Spis treści
Niektórzy komentatorzy wieszczyli już koniec wzrostów złotego. Tymczasem dziś rano polska waluta znów osiągnęła wartość pozwalającą jej wzmocnić się nie tylko do europejskiej waluty, ale także do dolara (USD), funta (GBP) oraz szwajcarskiego franka (CHF). To, co dzieje się z wyceną złotego, powoli staje się regułą. Kto dostrzegł ją w porę, mógł zarobić fortunę. Czy będzie ona obowiązywać w przyszłości?
Poranne wzrosty notowań pieniądza NBP
Dziś rano, aby nabyć jedno euro (EUR), wystarczyło zapłacić 4,4816 zł. Nieźle wyglądała też wycena PLN na parze z dolarem (USD). Za jedną monetę z wizerunkiem Jerzego Waszyngtona trzeba dziś zapłacić jedynie 4,1575 zł. Zakup funta szterlinga (GBP) oznaczał dziś rano wydatek rzędu 5,1701 zł, a szwajcarskiego franka (CHF) 4,6144 zł.
Złoty pozwala zarobić
W stosunku do wszystkich tych walut złoty się umocnił. Różnice w kursach walutowych, nawet jeśli wziąć pod uwagę perspektywę tylko jednego tygodnia, to 6-7 groszy w przypadku pary funt-złoty, frank-złoty, euro-złoty i dolar-złoty. Tak duże wahania pozwalają realizować znaczne zyski, nawet przy zainwestowaniu stosunkowo niewielkich kwot na krótkie terminy.
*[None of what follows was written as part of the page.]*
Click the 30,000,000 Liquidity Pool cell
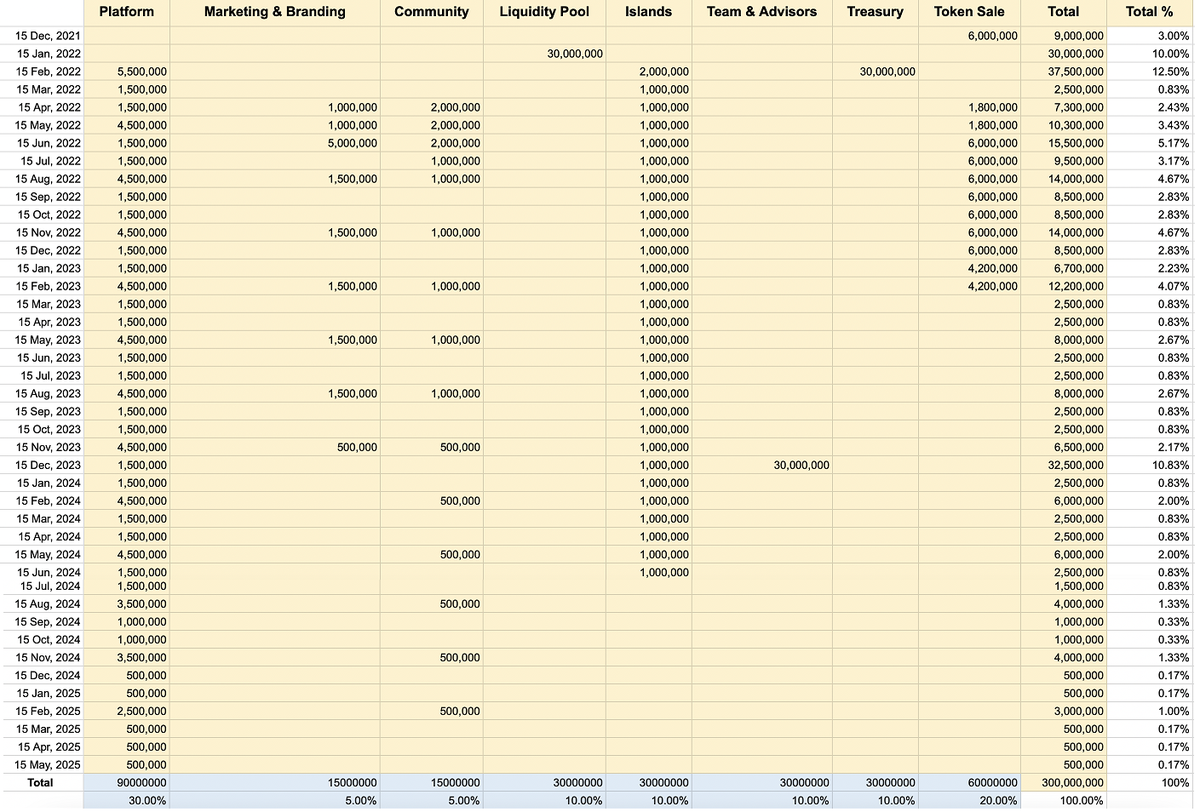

Kurs złotego do innych walut wykazał się w ostatnim czasie jeszcze jedną prawidłowością.
Jeśli prześledzimy kursy walutowe złotego na parach z dolarem i z euro (wykresy), okaże się, że polska waluta od kilku tygodni może pochwalić się największą wartością we wtorki i środy. Czy można wynieść już z tego regułę, że PLN w środku tygodnia należy sprzedać, by mieć szanse na największe zyski? Sprawa nie jest prosta.
Czy reguła powtarzalności sprawdzi się w dłuższym terminie?
Eksperci w takich sytuacjach zalecają zazwyczaj ostrożność, choć pokusa jest ogromna. - Rzeczywiście można zauważyć, że w ostatnich tygodniach złoty osiąga wysokie, jeśli nie najwyższe, wartości względem głównych walut euro i dolara we wtorek lub w środę. Potem następuje spadek, by na koniec tygodnia złoty znów mógł nieco odrobić - mówi ekonomista Andrzej Stefaniak, Currency Dealer DMK.
- Nie należy jednak posiłkować się tą obserwacją w dłuższych terminach cyklu inwestycyjnego, ponieważ trudno przewidzieć kiedy reguła powtarzalności ustąpi miejsca silniejszym czynnikom - dowiodły tego nasze dotychczasowe analizy. Bądźmy zatem ostrożni - komentuje ekspert.
A te silniejsze czynniki mogą pojawić się z początkiem nowego miesiąca, kiedy główne banki centralne zdecydują, co dalej ze stopami procentowymi. Rynki czekają też na decyzje amerykańskiego Kongresu w sprawie zwiększenia limitu długu.